Selon l’article 24 de la Constitution, « Le Parlement vote la loi. Il contrôle l’action du Gouvernement. Il évalue les politiques publiques ». Il met ainsi en avant les deux fonctions classiques du Parlement dans un régime parlementaire que sont le vote de la loi et le contrôle du Gouvernement qui passe notamment par l’évaluation des politiques publiques. Dans ce cadre, les parlementaires, en tant qu’ils sont élus de la Nation, devraient avoir un intérêt à agir contre tout acte administratif de nature à méconnaître les compétences et prérogatives du Parlement.
Pourtant, de jurisprudence constante, le Conseil d’État estime qu’un parlementaire n’a pas, en cette seule qualité, intérêt à agir contre les actes administratifs, y compris le refus du pouvoir réglementaire d’édicter un décret d’application d’une loi pourtant votée par le Parlement et promulguée par le président de la République (CE, 23 novembre 2011, Masson, n° 341258). La justification de cette jurisprudence restrictive pour les droits des parlementaires serait, selon Jean Massot que le parlementaire en tant qu’il est le représentant de la nation tout entière « fait partie d’un cercle d’intérêt trop vaste pour que son action ne se confonde pas avec l’action populaire » (Conclusions sur CE, 2 février 1987, Joxe et Bollon, n° 82436).

Lignes de données.

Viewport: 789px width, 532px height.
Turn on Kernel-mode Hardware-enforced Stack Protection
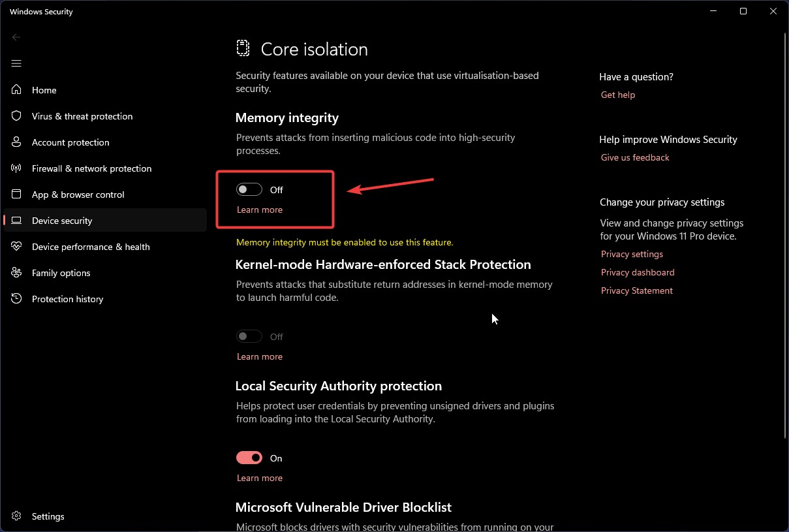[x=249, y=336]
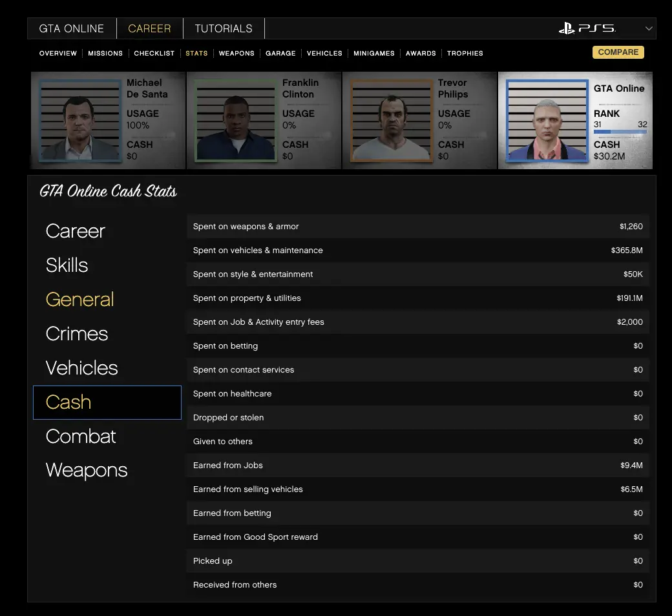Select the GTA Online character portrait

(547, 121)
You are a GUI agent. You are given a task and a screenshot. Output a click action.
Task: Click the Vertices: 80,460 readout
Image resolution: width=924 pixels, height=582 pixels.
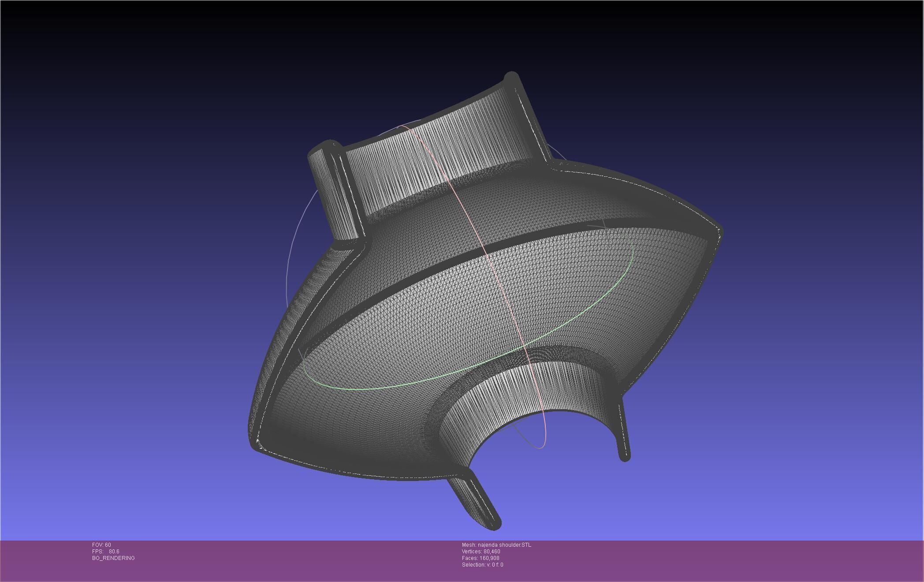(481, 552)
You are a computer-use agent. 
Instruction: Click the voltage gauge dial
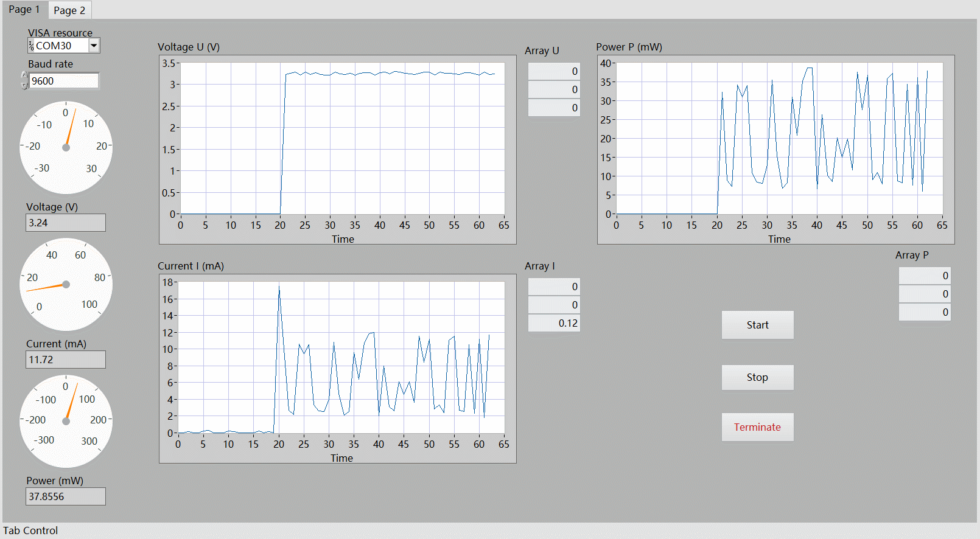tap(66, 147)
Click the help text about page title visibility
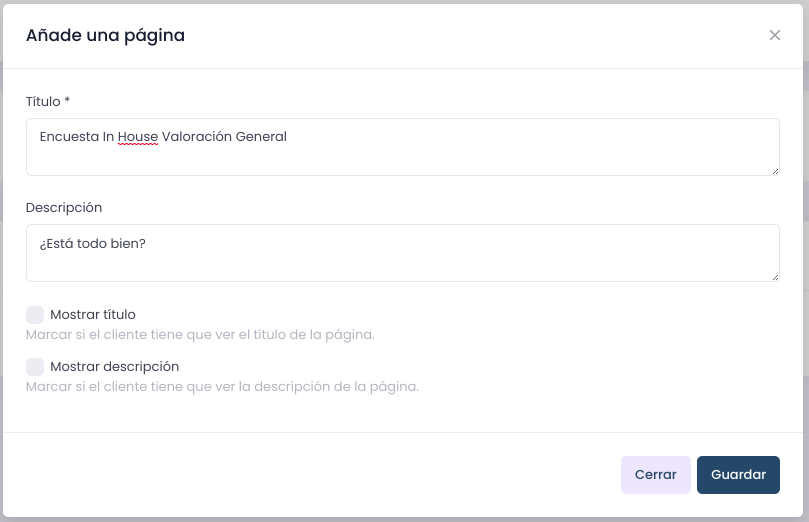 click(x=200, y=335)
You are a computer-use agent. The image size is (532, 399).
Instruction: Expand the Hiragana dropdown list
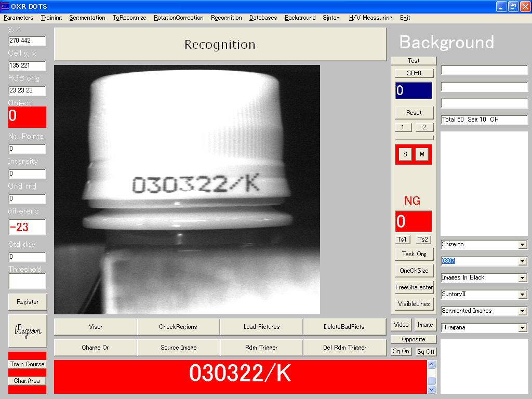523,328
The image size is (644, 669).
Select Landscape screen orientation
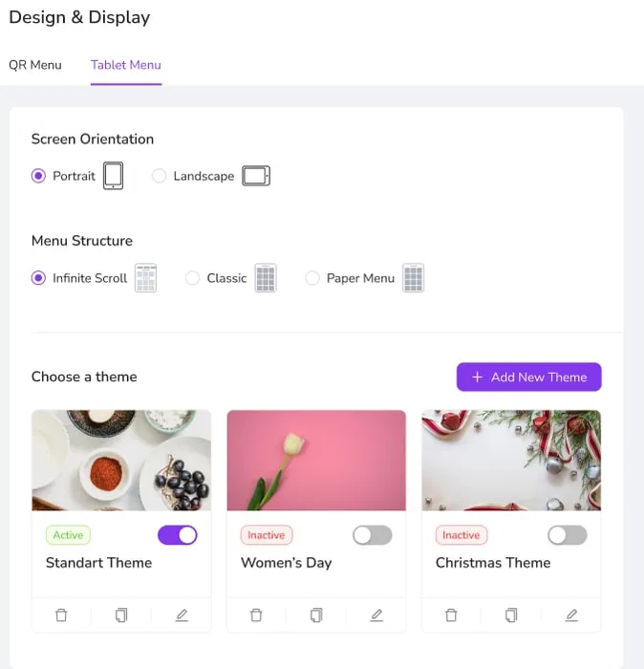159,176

...

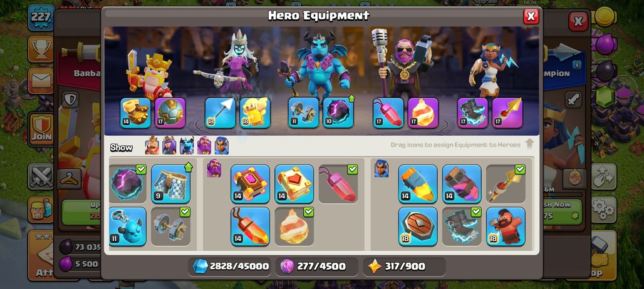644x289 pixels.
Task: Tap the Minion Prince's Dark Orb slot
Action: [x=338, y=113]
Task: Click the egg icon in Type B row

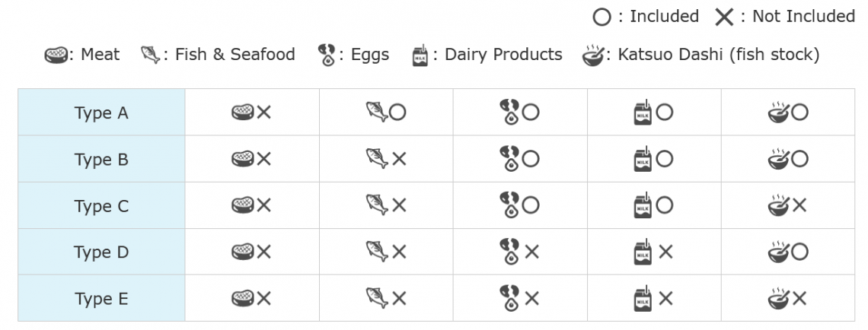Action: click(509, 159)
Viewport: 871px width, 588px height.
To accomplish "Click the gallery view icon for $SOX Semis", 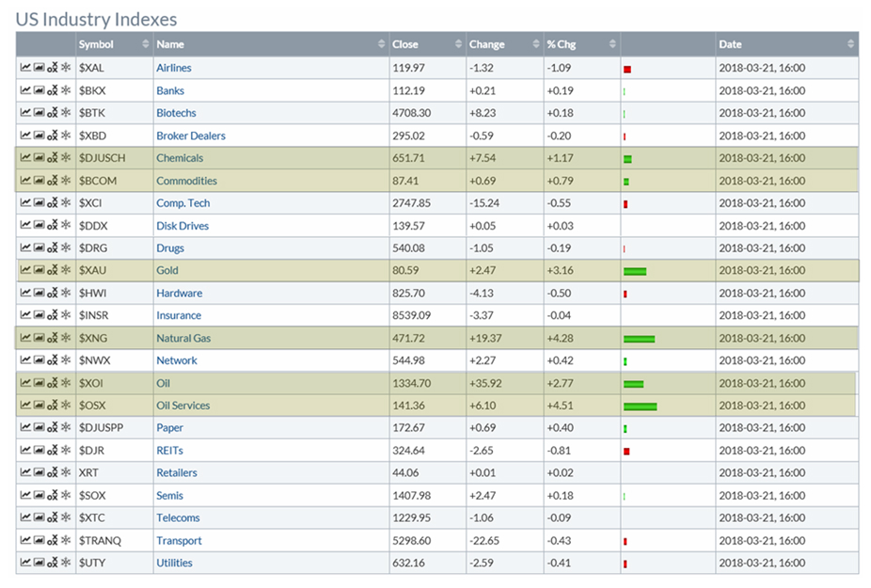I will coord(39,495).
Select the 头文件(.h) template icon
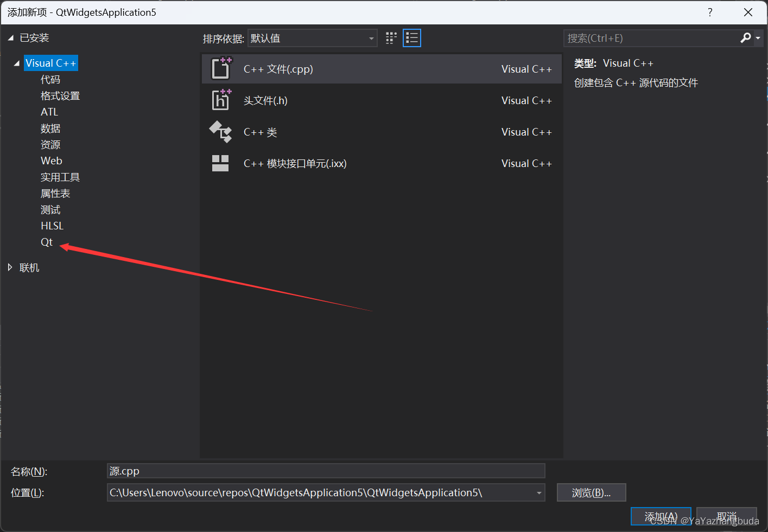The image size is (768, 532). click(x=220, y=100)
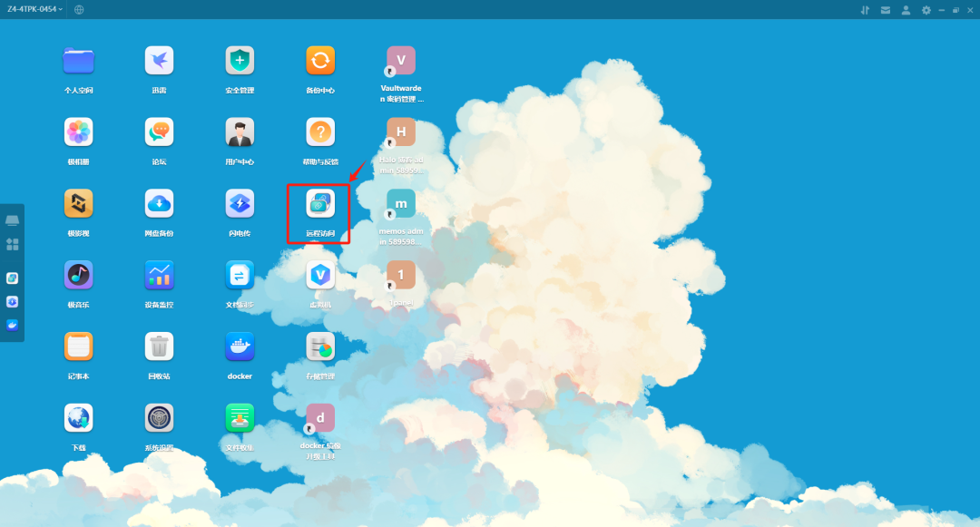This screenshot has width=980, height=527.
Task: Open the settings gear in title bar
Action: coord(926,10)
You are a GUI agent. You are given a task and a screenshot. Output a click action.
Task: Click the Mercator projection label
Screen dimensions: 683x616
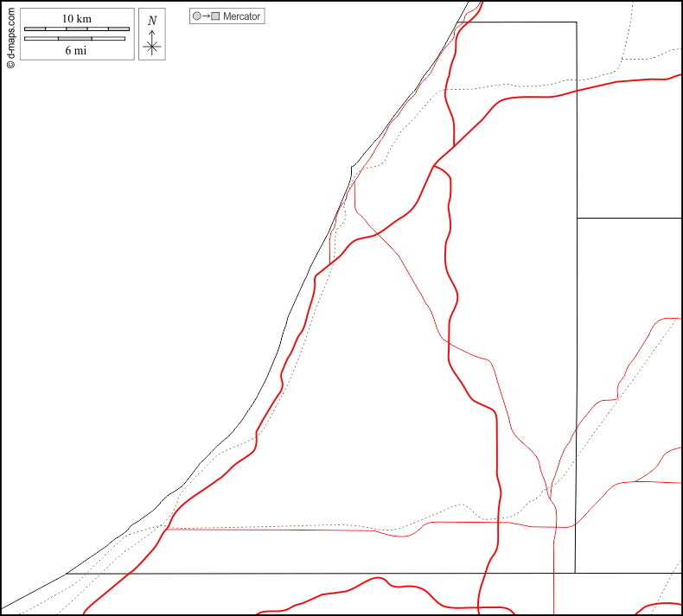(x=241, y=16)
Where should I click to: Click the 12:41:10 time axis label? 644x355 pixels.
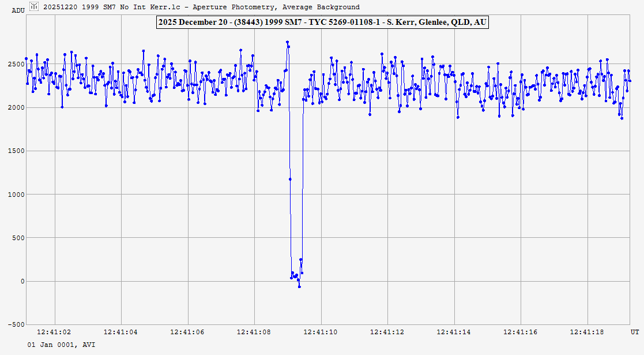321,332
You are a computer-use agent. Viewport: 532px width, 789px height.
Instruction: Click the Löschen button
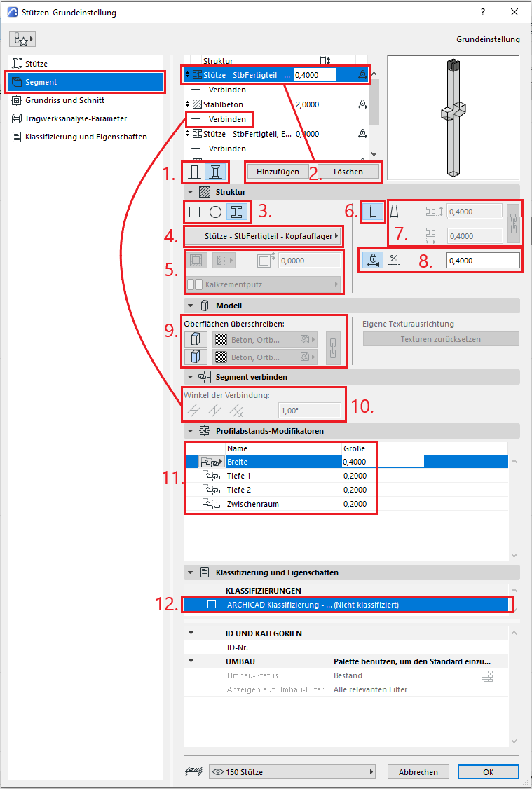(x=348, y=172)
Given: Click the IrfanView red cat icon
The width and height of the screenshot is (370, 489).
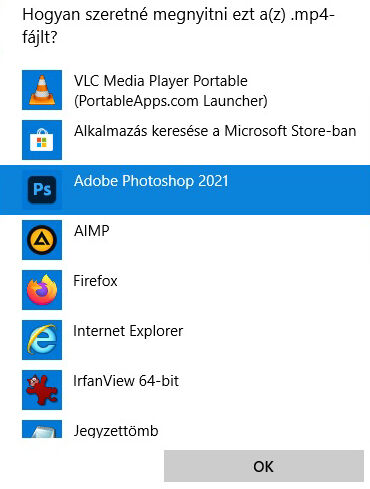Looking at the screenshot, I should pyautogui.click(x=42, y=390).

Objectif A. D'après le texte sur l'intérêt à agir des parlementaires, quelles missions l'article 24 de la Constitution confie-t-il au Parlement ?
Objectif B. Prolongez le texte sur l'intérêt à agir des parlementaires en reprenant après sa dernière phrase.
Les entrées n'ont aucun lien avec le texte sur l'intérêt à agir des parlementaires.

Réponse attendue A. Le Parlement vote la loi, contrôle l'action du Gouvernement et évalue les politiques publiques.

Réponse attendue B.
Alors que les membres d’une assemblée délibérante locale ont toujours intérêt à agir contre les actes de l’exécutif local (CE, 4 avril 2014, Département de Tarn‑et‑Garonne, n° 358994), alors que soixante parlementaires peuvent déférer une loi votée au Conseil constitutionnel avant sa promulgation, le prétoire du juge administratif demeure fermé aux parlementaires sauf à se prévaloir d’une autre qualité, ce qui aboutit soit à des situations ubuesques, soit à un déni de justice.
C’est la raison pour laquelle l’ancien président de la Section du contentieux du Conseil d’État, Daniel Labetoulle, avait proposé de faire évoluer cette jurisprudence en reconnaissant aux parlementaires un intérêt à agir contre les actes administratifs de nature à méconnaître les compétences et prérogatives liées aux fonctions normatives et de contrôle du Parlement (Daniel Labetoulle, « Le recours pour excès de pouvoir du parlementaire », Revue juridique de l’économie publique, n° 675, 1er mai 2010, p. 2).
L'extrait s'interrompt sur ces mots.